A drawn-out process for any launch could be a way for North Korea, which hates to be ignored, to put a timeframe on when it expects something positive from Seoul or Washington.

The North has repeatedly threatened to destroy the conservative government of South Korean President Lee Myung-bak, which ended a decade of free-flowing aid to Pyongyang after taking office a year ago.

The previous U.S. administration had also called for a halt to all energy aid to punish North Korea for failing to agree to a system to check claims it made about its atomic programs.

MARKETS UNFAZED

Financial analysts in South Korea paid little attention to the media reports.
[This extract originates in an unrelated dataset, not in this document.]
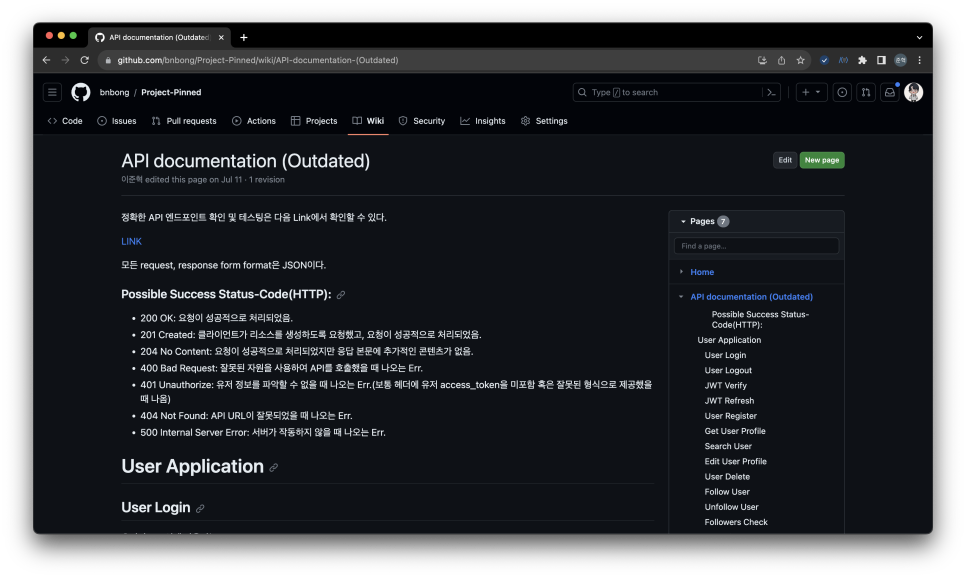
Task: Open the browser extensions puzzle icon
Action: [862, 60]
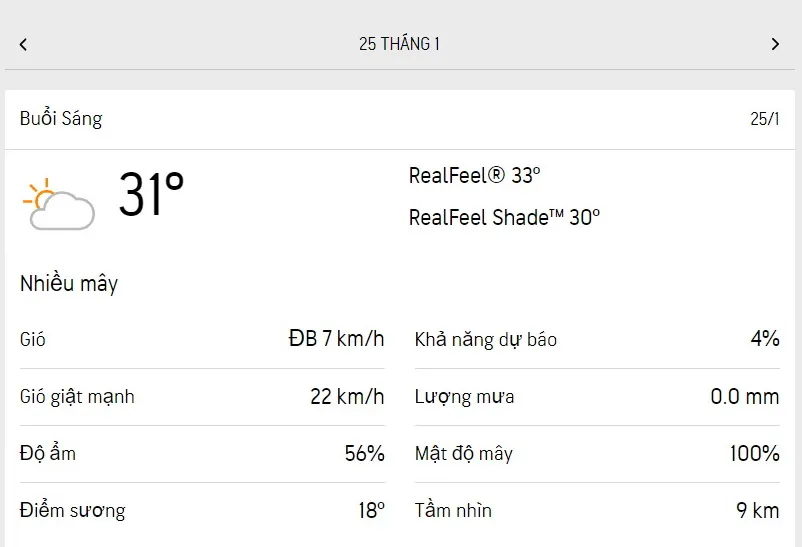The height and width of the screenshot is (547, 802).
Task: Click the Nhiều mây condition label
Action: click(69, 284)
“If they actually launch the missile, it may put pressure on sentiment, but only in the short-term,” said Hwang Keum-dan, an analyst at Samsung Securities.

A South Korean Defense Ministry official said he could not comment on intelligence matters. Japanese government officials declined to comment. Much of the preparation for such a launch can be seen by spy satellites.

A North Korean missile unit takes part in a military parade to celebrate the 75th anniversary of the founding of the Korean People's Army in Pyongyang in this picture taken April 25, 2007 and released May 30, 2007. REUTERS/KOREA NEWS SERVICE

A team of U.S. experts, including former U.S. ambassador to South Korea Stephen Bosworth, was due to arrive in Pyongyang on Tuesday for talks with North Korean officials. The team is not an official delegation sent by Washington.

The North’s bureaucracy works slowly to form policy and it may still be trying to figure out its approach to the new Obama team, analysts have said, making it easier for Pyongyang to direct much of its anger toward Seoul.

South Korea’s Lee and Obama agreed in their first conversation after Obama took office to cooperate on North Korea, the South’s presidential Blue House said of a Tuesday phone call.

The North has sharpened its rhetoric in recent days just as its leader Kim Jong-il, thought to have suffered a stroke in August, appears to be fully recovered.

Kim met a foreign envoy last month for the first time since his suspected illness and a U.S. intelligence source said last week that Kim, who turns 67 on February 16, was firmly in control.